In the January-February-March period, three news sites were censored. Regarding the news report that Minister of Treasury and Finance Berat Albayrak’s purchase of land near the Canal İstanbul route, access to 232 links were blocked (Cumhuriyet, bianet, Diken, BirGün, Artı Gerçek, Gazete Duvar, T24, Odatv, Sputnik Türkiye, Evrensel, Halk TV, Tele1, Gerçek Gündem etc). Also, access to reports about “the 50,000-dollar bag” of Emine Erdoğan, the spouse of President Erdoğan, and a truck driver who hung himself because of financial difficulties were blocked. Wikipedia, which had been censored for two years and eight months on the ground of statements against Turkey in several of its pages, was opened to access after a decision of violation by the Constitutional Court.
In this period, more than 150 international media representatives’ press cards, which also grant residence permits and expired on December 31, 2019, were not renewed. Also, press cards of 27 journalists who work in critical media outlets were canceled.
On the mass applause of health laborers, who fought devotedly against the coronavirus epidemic, Haşmet Babaoğlu, a columnist for Sabah newspaper, said, “From here, I see and watch how some scumbags welcome this applaud campaign.” After President Erdoğan also supported the applause, he closed his twitter account to non-followers.
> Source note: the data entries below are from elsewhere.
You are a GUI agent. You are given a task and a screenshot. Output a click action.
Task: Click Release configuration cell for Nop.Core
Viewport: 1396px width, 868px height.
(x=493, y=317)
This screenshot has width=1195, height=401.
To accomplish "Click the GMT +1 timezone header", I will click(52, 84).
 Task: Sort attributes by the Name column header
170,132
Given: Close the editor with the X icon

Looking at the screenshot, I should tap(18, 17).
After being taken into custody over reports on the virus, İsmail Çiğit, the editor-in-chief of Ses Kocaeli newspaper, said that “We had to stop chasing news.” The main opposition Republican People’s Party (CHP) decided not to appear on CNN Turk on the grounds that it did not make an objective and neutral broadcast.
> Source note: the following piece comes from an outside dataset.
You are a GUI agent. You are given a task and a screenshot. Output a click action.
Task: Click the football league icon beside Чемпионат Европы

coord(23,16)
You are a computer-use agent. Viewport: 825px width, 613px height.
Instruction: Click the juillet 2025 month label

In the January-February-March period, the Constitutional Court ruled that freedom of expression of four journalists and one newspaper was violated and convicted the state to pay 30,905 lira for compensation. It ruled that procedures and court judgments regarding one journalist and one newspaper did not violate freedom of expression. Also, having examined the access block order on Sendika.org news site for four-and-a-half years, the Constitutional Court ruled that the block on the entire website violated freedom of expression, emphasizing the disproportionality.
In the January-February-March period, the European Court of Human Rights (ECtHR) convicted Turkey to pay damages totaling 10,200 Euro (~76,500 lira) in applications by eight journalists. The applications were against judgments of “propagandizing for an illegal organization” and “insult.”
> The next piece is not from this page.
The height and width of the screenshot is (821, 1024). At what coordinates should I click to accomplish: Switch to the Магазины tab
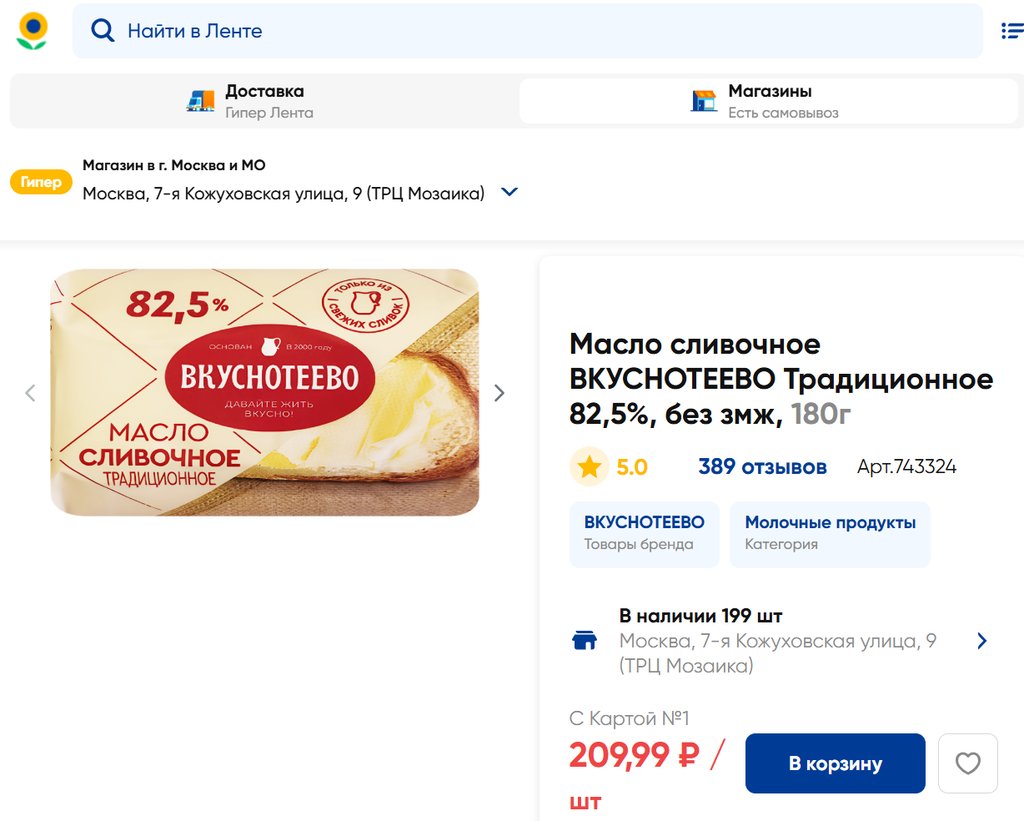[768, 100]
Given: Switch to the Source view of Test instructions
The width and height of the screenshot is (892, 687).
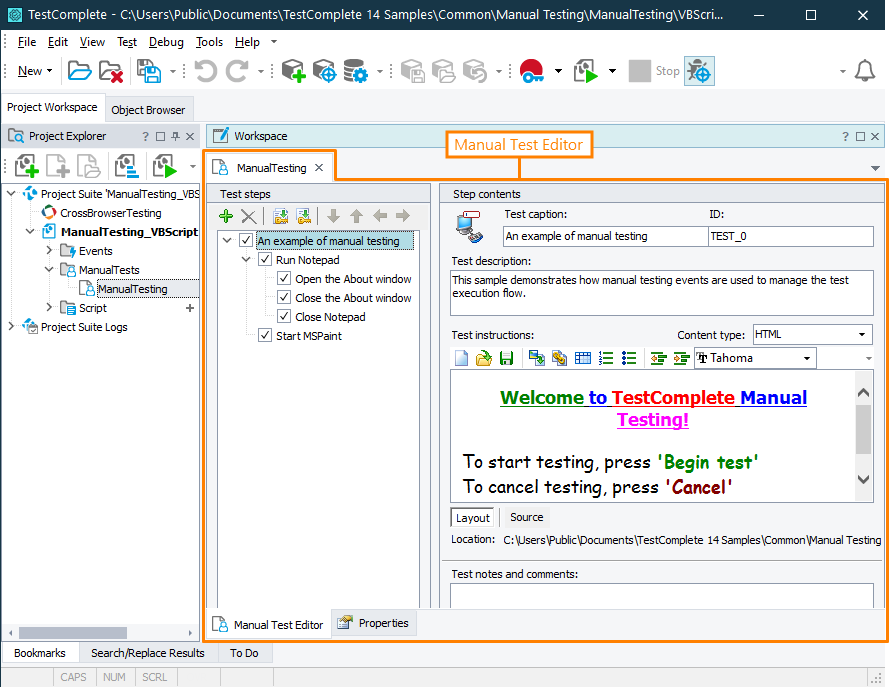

The Council of Europe Ministers Committee took Turkey under review after finding problems about freedom of expression in cases for “insulting the president” and “insulting a public official,” especially when journalists are involved in cases. It requested Turkey to review numerous law articles, including the Turkish Penal Code and the Anti-Terror Law.
In the January-February-March period, the Radio and Television Supreme Council (RTÜK) issued 89 monetary fines, two warnings and five program-stop penalties to TV outlets due to films and programs. It did not take any action against radio outlets. The council penalized TVs to pay a total of 5,520,078 lira of monetary fine.
In the first three months of 2020, two journalists were laid off. Journalists who worked for many years were dismissed in an uncivilized and unlawful way. After the Demirören Group laid off 49 employees of Hürriyet newspaper without making progress payments, Timur Soykan, who is known for speaking out on media freedom and unionization and worked for a long time as the news manager of Posta, another newspaper of the group, was dismissed. Batuhan Çolak was dismissed as the editor-in-chief of Yeniçağ newspaper’s website. He said on social media that “I cannot find a word that can explain this unfair and disrespectful act. One leg of the operation was also inside, we couldn’t see!”